The central air duct is used to connect a compressor, a pump, or basically a device which is able to generate a negative pressure in this central air duct and to suck air. The term "fluid-communicating connection" is to be understood as meaning that the central air duct is connected to the metal mesh arrangement of the outer cover plate via the openings in the inner cover plate such that a negative pressure generated in the central air duct via the metal mesh arrangement and the porous metal foam core air from the Can suck off the top of the upper cover plate.

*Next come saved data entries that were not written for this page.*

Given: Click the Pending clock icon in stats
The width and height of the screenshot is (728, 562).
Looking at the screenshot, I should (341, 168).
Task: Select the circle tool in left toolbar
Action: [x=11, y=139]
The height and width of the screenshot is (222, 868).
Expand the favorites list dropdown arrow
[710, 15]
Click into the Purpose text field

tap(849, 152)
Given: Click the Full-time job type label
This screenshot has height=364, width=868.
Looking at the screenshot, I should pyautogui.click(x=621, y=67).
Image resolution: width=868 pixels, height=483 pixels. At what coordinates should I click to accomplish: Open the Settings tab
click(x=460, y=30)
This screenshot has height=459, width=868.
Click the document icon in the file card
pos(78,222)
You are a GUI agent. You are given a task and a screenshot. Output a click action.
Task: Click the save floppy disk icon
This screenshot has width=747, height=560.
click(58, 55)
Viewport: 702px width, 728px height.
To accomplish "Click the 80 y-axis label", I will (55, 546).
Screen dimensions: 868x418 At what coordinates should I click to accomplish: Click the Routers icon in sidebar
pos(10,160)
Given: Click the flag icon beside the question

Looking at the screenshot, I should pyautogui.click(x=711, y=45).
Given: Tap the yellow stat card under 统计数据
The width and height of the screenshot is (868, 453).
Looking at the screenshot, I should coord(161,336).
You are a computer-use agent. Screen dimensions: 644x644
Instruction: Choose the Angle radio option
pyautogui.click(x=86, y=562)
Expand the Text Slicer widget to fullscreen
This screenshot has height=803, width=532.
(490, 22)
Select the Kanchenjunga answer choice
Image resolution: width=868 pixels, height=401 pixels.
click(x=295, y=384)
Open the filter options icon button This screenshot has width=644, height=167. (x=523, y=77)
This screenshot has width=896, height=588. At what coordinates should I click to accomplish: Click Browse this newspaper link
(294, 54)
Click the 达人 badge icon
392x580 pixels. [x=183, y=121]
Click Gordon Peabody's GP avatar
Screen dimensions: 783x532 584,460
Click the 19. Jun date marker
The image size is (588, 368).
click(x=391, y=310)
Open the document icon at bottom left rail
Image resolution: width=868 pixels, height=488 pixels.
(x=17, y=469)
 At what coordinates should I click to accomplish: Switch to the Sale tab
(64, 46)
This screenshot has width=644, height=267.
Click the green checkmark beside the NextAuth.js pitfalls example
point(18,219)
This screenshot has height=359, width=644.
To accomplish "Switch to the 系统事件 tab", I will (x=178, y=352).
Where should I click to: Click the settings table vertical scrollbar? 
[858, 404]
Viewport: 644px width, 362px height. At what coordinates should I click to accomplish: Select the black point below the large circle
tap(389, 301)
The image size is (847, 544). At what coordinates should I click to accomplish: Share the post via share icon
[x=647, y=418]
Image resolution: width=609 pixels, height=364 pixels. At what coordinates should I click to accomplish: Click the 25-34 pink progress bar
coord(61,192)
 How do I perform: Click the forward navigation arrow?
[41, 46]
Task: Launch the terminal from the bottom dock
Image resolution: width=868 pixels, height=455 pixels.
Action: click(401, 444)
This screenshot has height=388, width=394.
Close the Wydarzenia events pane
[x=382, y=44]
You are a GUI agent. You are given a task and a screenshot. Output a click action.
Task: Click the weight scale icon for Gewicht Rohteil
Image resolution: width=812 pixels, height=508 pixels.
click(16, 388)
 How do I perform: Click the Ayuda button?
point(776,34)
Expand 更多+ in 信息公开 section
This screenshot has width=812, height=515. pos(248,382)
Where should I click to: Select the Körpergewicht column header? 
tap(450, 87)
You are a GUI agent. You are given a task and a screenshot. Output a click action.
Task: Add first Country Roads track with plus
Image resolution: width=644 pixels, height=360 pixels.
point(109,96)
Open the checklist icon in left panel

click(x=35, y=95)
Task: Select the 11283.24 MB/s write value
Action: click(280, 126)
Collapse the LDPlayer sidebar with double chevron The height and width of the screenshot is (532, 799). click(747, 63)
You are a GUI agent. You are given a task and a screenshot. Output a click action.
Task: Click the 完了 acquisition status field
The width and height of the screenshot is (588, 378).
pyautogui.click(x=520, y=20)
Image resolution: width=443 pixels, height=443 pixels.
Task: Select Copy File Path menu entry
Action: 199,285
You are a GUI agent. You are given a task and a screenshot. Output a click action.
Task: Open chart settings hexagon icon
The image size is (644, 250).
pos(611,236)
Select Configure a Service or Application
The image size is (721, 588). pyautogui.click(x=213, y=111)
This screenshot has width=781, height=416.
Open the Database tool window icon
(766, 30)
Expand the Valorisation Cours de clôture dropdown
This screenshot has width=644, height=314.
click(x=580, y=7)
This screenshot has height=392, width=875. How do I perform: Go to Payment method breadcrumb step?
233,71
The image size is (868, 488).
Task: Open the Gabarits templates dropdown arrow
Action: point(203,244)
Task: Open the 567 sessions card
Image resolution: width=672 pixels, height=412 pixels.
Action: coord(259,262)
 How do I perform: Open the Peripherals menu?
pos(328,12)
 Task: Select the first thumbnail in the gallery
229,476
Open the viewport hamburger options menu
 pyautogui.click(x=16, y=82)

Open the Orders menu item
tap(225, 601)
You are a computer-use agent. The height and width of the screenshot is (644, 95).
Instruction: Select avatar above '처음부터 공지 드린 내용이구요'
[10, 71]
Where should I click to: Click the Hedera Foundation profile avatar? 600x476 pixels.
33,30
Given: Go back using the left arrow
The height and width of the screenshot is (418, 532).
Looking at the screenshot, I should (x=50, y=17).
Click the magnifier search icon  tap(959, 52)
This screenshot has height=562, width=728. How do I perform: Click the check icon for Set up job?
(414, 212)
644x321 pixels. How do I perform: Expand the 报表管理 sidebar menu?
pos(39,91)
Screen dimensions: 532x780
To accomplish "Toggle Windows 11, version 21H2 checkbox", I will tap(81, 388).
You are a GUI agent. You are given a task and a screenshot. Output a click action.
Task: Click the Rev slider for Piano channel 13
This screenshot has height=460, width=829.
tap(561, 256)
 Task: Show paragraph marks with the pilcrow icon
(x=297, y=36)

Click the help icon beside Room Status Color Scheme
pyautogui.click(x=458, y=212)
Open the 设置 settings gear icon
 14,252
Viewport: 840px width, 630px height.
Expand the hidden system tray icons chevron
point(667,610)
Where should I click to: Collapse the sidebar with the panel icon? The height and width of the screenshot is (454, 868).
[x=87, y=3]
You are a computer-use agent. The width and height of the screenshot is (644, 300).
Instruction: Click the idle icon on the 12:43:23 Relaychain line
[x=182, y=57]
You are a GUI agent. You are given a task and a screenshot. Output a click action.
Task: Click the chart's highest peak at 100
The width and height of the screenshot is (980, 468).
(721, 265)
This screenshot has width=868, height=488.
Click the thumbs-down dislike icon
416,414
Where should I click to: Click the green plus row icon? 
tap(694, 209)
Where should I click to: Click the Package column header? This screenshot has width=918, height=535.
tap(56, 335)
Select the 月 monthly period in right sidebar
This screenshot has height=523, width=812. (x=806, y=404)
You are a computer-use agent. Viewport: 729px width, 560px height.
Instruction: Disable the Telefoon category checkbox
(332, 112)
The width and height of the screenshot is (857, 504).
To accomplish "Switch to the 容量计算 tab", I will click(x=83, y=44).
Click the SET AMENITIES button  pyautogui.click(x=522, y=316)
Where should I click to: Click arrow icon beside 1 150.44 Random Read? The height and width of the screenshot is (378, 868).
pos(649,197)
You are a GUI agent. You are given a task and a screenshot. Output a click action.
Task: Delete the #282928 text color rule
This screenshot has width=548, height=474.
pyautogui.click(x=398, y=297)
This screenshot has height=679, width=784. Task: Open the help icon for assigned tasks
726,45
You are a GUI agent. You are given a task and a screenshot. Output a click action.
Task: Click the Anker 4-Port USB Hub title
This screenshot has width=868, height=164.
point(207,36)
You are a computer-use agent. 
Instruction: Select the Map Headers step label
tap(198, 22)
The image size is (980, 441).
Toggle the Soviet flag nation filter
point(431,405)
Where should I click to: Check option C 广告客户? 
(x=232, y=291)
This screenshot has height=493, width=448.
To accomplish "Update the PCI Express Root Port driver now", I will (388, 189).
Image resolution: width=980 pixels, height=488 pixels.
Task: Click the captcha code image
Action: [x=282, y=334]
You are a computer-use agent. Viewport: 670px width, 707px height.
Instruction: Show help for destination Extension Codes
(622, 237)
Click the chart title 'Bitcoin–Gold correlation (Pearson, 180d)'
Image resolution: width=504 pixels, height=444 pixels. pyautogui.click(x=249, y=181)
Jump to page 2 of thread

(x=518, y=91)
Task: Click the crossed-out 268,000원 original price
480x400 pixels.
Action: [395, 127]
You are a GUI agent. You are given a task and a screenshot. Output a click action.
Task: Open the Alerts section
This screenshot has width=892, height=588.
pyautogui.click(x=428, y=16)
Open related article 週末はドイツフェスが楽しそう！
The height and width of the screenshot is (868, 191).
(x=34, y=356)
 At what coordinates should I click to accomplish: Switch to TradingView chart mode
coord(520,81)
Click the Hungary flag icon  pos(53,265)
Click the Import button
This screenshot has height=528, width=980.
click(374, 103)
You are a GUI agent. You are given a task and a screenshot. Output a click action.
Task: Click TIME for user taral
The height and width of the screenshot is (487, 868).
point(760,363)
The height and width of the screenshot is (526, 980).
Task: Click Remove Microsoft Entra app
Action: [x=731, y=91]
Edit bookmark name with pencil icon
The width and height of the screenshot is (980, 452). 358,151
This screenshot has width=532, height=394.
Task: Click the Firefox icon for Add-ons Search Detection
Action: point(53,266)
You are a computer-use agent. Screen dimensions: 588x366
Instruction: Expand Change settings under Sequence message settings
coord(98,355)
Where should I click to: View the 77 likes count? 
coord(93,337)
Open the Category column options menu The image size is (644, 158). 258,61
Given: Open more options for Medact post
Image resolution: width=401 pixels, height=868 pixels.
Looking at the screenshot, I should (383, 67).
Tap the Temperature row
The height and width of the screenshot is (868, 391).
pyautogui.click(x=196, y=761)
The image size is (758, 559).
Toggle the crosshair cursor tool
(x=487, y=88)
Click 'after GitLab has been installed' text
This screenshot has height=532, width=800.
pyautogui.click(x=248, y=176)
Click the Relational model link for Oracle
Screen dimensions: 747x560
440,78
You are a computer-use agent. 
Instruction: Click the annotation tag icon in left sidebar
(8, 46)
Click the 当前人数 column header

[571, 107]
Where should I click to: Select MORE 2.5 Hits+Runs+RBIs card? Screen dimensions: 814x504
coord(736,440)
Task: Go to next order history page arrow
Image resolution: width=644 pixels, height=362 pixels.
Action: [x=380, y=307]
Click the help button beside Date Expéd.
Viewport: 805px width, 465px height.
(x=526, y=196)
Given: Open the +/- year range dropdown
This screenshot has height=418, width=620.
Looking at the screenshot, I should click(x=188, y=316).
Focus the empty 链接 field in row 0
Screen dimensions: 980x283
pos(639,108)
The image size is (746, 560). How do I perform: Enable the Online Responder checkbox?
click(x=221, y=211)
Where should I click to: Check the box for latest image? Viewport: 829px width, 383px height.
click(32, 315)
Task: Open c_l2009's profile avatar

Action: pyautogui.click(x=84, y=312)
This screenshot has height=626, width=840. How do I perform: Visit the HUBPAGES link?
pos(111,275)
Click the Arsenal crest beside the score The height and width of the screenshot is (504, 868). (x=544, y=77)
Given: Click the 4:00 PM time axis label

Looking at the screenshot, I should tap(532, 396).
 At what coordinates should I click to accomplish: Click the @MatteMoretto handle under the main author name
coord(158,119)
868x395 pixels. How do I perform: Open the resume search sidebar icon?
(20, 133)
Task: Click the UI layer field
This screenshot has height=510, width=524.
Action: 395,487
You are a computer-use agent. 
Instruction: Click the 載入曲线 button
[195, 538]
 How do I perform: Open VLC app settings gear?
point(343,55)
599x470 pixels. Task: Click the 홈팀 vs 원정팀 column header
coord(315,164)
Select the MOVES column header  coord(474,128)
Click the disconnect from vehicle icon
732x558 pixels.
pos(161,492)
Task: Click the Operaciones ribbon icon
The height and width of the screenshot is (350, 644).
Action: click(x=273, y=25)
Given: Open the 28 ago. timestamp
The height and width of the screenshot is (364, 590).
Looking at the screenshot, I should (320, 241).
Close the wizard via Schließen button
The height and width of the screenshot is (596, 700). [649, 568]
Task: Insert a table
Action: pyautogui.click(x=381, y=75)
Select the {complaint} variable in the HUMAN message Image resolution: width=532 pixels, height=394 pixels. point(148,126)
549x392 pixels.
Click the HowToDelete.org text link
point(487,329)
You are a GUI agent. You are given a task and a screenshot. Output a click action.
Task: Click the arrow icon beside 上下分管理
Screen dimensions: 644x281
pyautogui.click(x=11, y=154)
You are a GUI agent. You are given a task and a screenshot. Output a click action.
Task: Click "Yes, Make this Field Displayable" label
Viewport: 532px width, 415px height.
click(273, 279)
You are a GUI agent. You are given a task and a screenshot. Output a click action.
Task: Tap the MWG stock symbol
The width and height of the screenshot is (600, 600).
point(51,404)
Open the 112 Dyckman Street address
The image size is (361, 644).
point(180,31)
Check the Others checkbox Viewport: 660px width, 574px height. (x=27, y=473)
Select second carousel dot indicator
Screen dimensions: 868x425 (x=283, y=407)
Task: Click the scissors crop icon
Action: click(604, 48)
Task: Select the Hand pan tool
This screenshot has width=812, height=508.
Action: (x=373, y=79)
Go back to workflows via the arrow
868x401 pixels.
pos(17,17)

The combination of the porous metal foam core with the metal mesh arrangement brings about the same advantages for the structural component according to the invention as have already been explained for the wall section according to the invention.

Furthermore, in the context of the present invention, the side wall sections of the structural component and the at least one nose section can be components which are produced separately from each other and non-detachably connected to one another. In this way, the advantage is achieved that smaller and therefore more cost-effective tools can be used for the production of the structural component. In particular, the sidewall regions can be made more complex with respect to their structure as compared to otherwise customary manufacturing methods for all sections. In particular, an embodiment according to the invention of the side wall regions with a porous metal foam core is thus easier and more cost-effective.

The individual components, ie the separate side wall portions and the nose portion are connected to each other inextricably to create a mechanically stable structural component. This connection can be done for example by means of laser beam welding, soldering, gluing or riveting. As could be saved by the smaller tools for each section significantly in complexity in the manufacturing process, with regard to the connection of the individual sections, even more complex connection methods are economically feasible. Thus, despite the complexity reduction for a structural component according to the invention, a sufficient mechanical stability can be achieved in order to satisfy the structural requirements of the structural component.

One possibility for forming the central air duct is the provision of a channel plate which, together with the outer nose plate of the nose section, forms at least one line section of the central air channel. The central air duct comes in this way to lie directly behind the nose section. The further interior of the structural component, ie the area between the side wall sections, remains free of internals and can be used for other components or even functional elements. Another advantage, in addition to the space that can be achieved thereby, is achieved by a central air channel formed in this way, since in this way the pressure loss in the central air duct is reduced. In particular, the air volume, which is present, so to speak, as a dead space in the interior of the central air duct, is significantly smaller than if the entire area between the side wall sections is present as a dead space. Changes in the negative pressure, ie changes in the Absaugcharakteristik can be passed in this way much faster reaction to the surface of the upper cover plate. The entire system for influencing the flow through the structural component according to the invention thus becomes significantly more responsive.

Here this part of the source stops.